À la suite de l’attentat, la mosquée a été agrandie et quelque peu redessinée. La communauté musulmane a maintenant un cimetière pour enterrer ses morts selon ses croyances. M. Akjour voit ces éléments comme de petites victoires, malgré le drame. 

«Je suis encore heureux et content de vivre ici à Québec malgré ce qui s’est passé. Je considère la ville de Québec, une belle ville», souffle-t-il, ému comme chaque fois qu’il aborde le traumatisme du 29 janvier 2017.

Et la justice?

La saga judiciaire de l’attentat de la Mosquée de Québec n’est pas terminée. La cause sur la sentence du tueur sera entendue par la Cour suprême Canada au mois de mars prochain, il s’agit de la dernière étape : une ultime décision à prendre dans ce dossier. 

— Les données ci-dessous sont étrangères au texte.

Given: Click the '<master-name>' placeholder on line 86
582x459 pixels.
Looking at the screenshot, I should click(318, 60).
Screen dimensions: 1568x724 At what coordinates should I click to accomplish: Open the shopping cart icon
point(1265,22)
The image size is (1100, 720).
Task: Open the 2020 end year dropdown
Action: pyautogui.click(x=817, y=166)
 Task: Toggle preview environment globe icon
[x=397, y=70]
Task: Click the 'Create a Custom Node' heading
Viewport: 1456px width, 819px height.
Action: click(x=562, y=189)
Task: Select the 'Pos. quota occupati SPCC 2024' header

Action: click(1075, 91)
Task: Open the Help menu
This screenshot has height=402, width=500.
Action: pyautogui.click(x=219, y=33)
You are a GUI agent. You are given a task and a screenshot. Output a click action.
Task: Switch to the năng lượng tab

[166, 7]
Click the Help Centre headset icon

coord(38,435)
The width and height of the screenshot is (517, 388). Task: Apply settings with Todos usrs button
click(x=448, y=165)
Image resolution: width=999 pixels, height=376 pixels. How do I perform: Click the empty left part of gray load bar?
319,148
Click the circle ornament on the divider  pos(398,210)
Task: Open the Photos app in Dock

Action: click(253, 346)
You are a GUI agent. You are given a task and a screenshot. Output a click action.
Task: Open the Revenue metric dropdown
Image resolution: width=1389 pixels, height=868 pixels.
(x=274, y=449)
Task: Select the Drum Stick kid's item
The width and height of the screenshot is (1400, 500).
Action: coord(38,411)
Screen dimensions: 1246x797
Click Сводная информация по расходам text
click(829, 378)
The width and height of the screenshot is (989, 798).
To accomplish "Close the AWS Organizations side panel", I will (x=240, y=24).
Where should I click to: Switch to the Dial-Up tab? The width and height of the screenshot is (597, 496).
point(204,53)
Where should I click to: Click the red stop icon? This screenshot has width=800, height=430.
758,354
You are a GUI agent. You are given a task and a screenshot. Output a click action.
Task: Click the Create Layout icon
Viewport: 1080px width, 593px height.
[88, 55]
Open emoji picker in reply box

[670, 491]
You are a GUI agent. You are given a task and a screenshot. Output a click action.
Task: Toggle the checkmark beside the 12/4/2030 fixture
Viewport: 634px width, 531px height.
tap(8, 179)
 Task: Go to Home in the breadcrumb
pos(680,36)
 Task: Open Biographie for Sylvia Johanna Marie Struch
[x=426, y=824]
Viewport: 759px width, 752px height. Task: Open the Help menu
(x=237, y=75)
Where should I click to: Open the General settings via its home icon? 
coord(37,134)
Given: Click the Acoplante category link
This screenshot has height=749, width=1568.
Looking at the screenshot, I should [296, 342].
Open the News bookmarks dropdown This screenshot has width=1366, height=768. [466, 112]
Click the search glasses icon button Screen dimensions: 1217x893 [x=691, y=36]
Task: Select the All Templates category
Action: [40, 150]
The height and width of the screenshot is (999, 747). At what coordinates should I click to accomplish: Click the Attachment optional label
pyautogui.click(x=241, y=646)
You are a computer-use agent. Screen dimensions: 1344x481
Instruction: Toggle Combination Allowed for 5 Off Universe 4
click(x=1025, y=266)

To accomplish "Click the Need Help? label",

Alexandre Bissonnette est coupable d’avoir tué six personnes et d’en avoir blessé cinq autres, lors de l’attentat du 29 janvier 2017. Il a été condamné à la prison à perpétuité.

Le dernier débat concerne la période d’inéligibilité avant une libération conditionnelle. Le juge François Huot a imposé une peine de 40 ans de prison ferme, mais avec le cumul des périodes d’inéligibilité lors de meurtres multiples, Bissonnette pourrait passer obligatoirement 125 ans derrière les barreaux, soit toute sa vie. 

«C’est un dossier qui est lourd. La justice n’est pas absolue. Tous les mois qu’on a passés au palais de justice… On revit le moment vraiment chaque fois. Les jugements, l’écriture de la loi… Il faut la justice réparatrice aussi. Du côté de l’IVAC, les choses n’avancent pas», témoigne Saïd Akjour.

Il en veut donc au système qui n’a pas su l’accompagner adéquatement. Pendant des mois, M. Akjour a essayé de contacter un psychologue, sans succès. Il a donc abandonné les recherches et le temps a réparé les choses. Dans l’immédiat, il ne considère pas que la Direction de l’indemnisation des victimes d’actes criminels (IVAC) s’est bien occupée de son cas. Il ne souhaite pas parler au nom des autres victimes.